(Collected data entries)
=== Section Start ===
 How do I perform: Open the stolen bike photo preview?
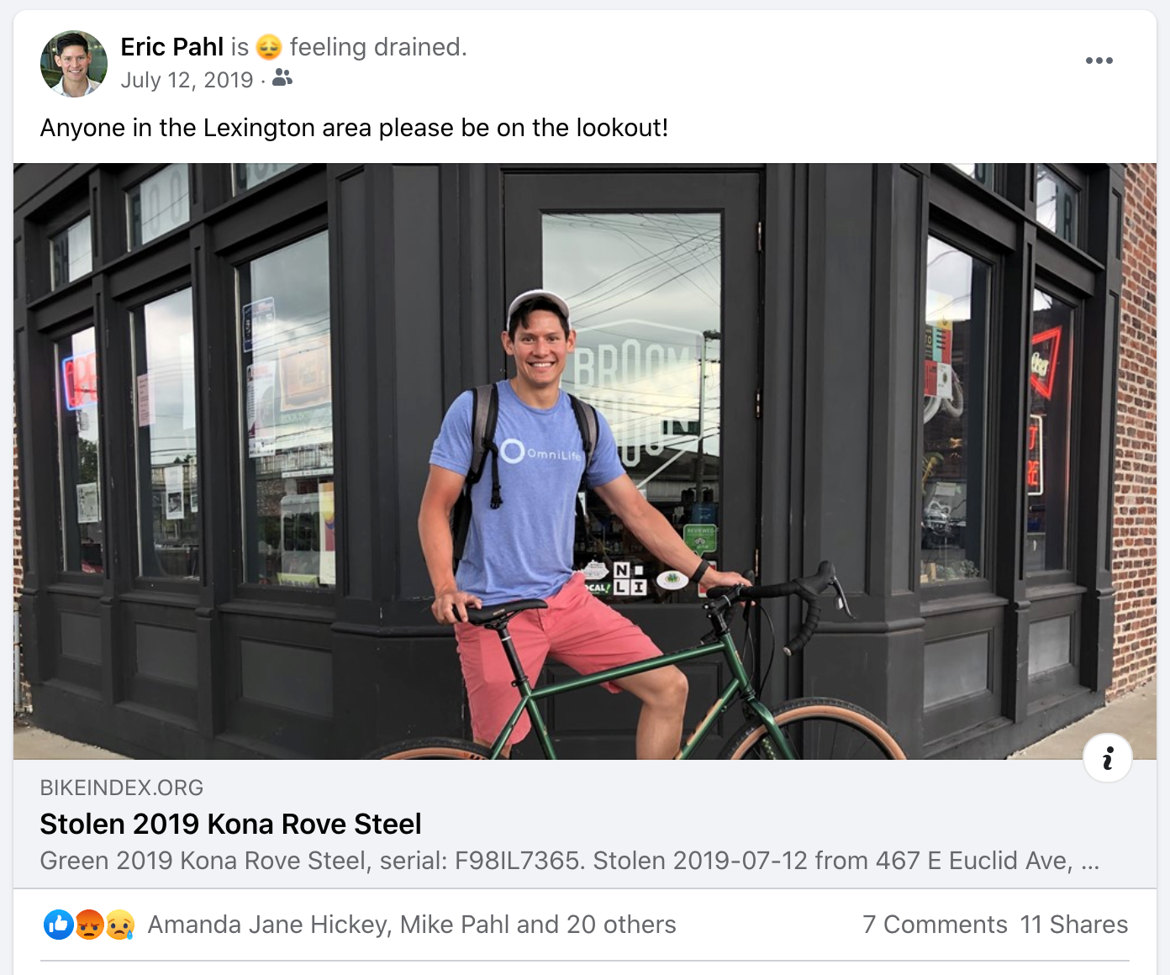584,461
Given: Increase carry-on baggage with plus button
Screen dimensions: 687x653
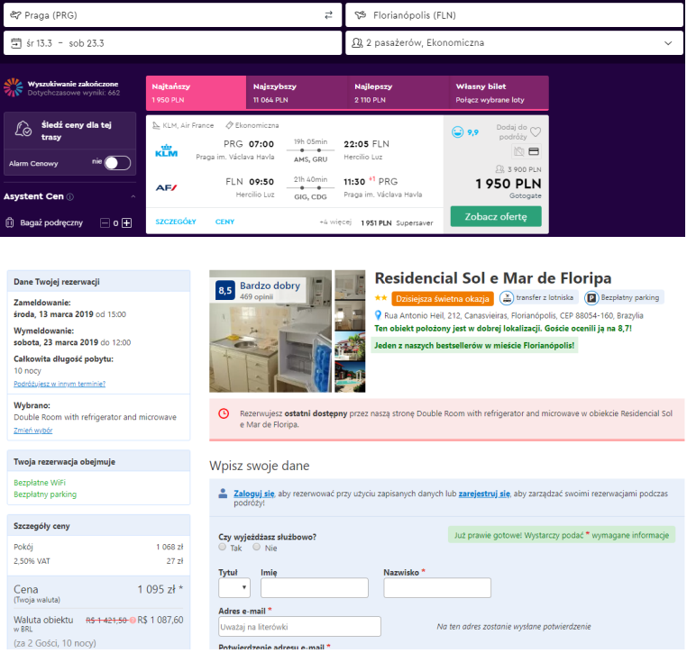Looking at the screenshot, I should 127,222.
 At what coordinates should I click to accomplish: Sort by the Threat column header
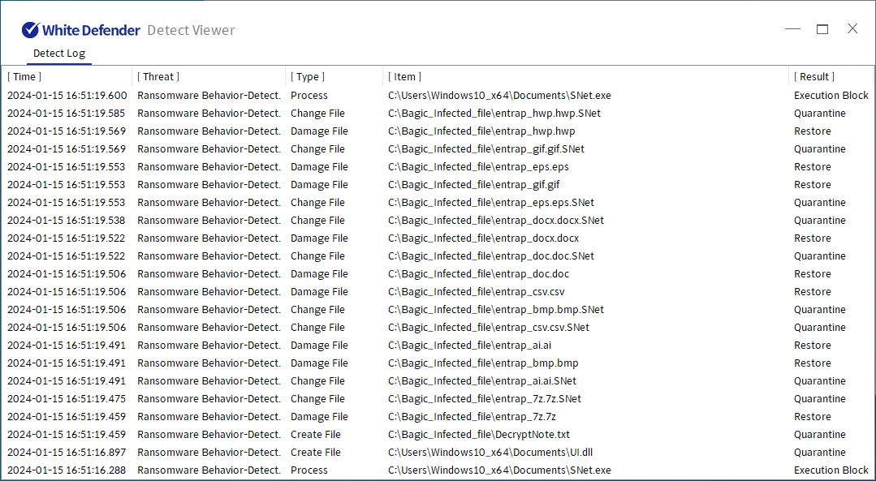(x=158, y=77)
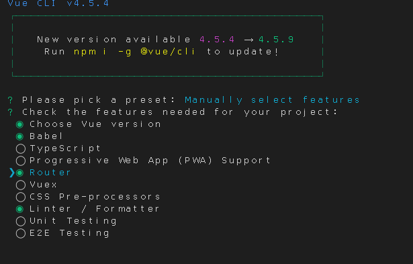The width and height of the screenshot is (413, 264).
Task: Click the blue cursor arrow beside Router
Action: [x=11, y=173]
=== Section End ===
=== Section Start ===
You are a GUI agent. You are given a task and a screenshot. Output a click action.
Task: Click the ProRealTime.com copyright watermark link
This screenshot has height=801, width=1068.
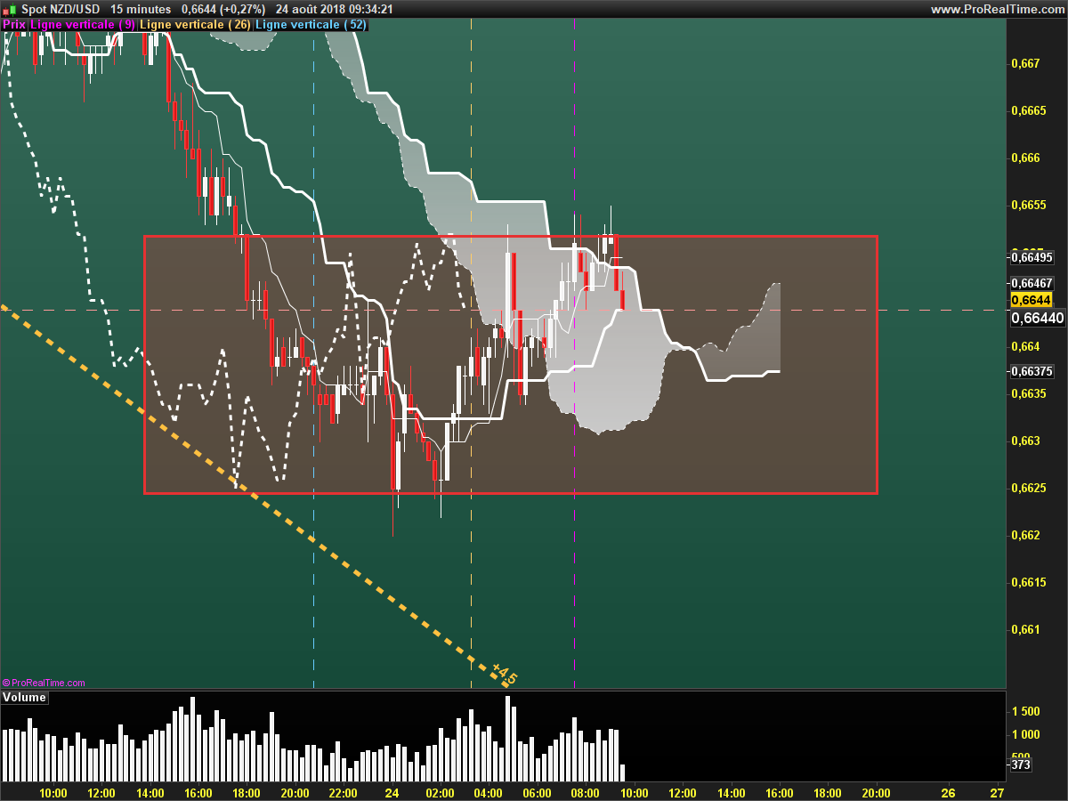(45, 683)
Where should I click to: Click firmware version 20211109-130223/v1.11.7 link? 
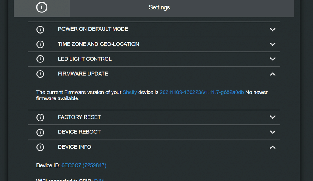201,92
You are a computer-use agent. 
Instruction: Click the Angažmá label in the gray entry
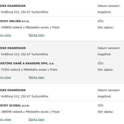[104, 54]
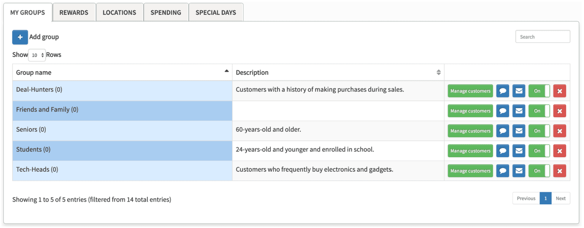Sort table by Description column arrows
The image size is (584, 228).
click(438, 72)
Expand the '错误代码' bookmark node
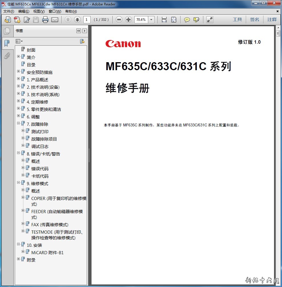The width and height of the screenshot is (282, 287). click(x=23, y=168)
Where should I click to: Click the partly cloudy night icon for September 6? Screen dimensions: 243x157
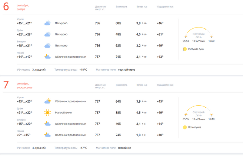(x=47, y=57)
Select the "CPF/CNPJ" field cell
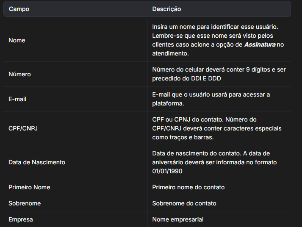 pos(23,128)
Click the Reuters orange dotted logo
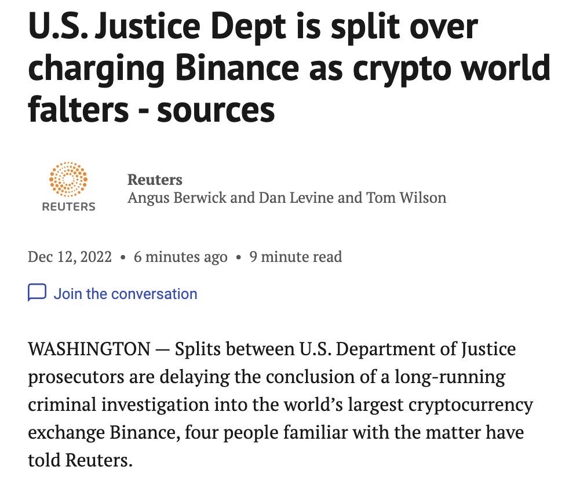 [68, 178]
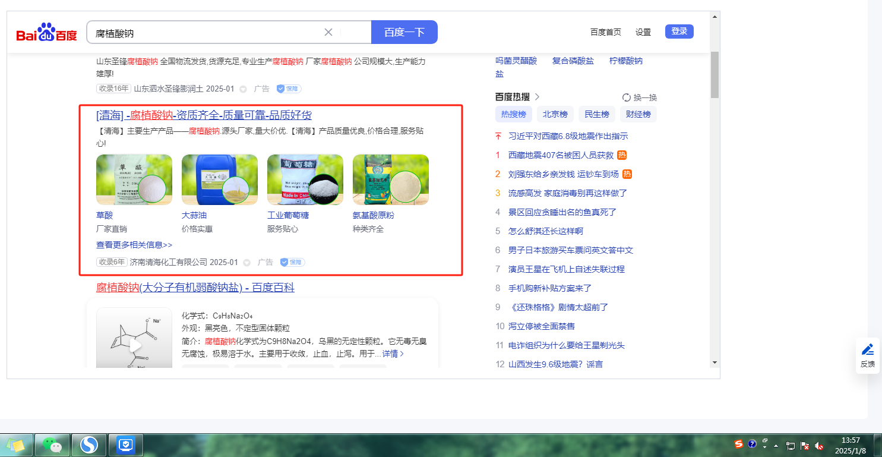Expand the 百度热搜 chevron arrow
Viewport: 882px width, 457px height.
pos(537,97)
=== Section End ===
How to complete this task »
In the records, find every line that has the string "agent" and copy it.

The answer »
You are a GUI agent. You are given a task and a screenshot. Output a click action.
You are a computer-use agent. 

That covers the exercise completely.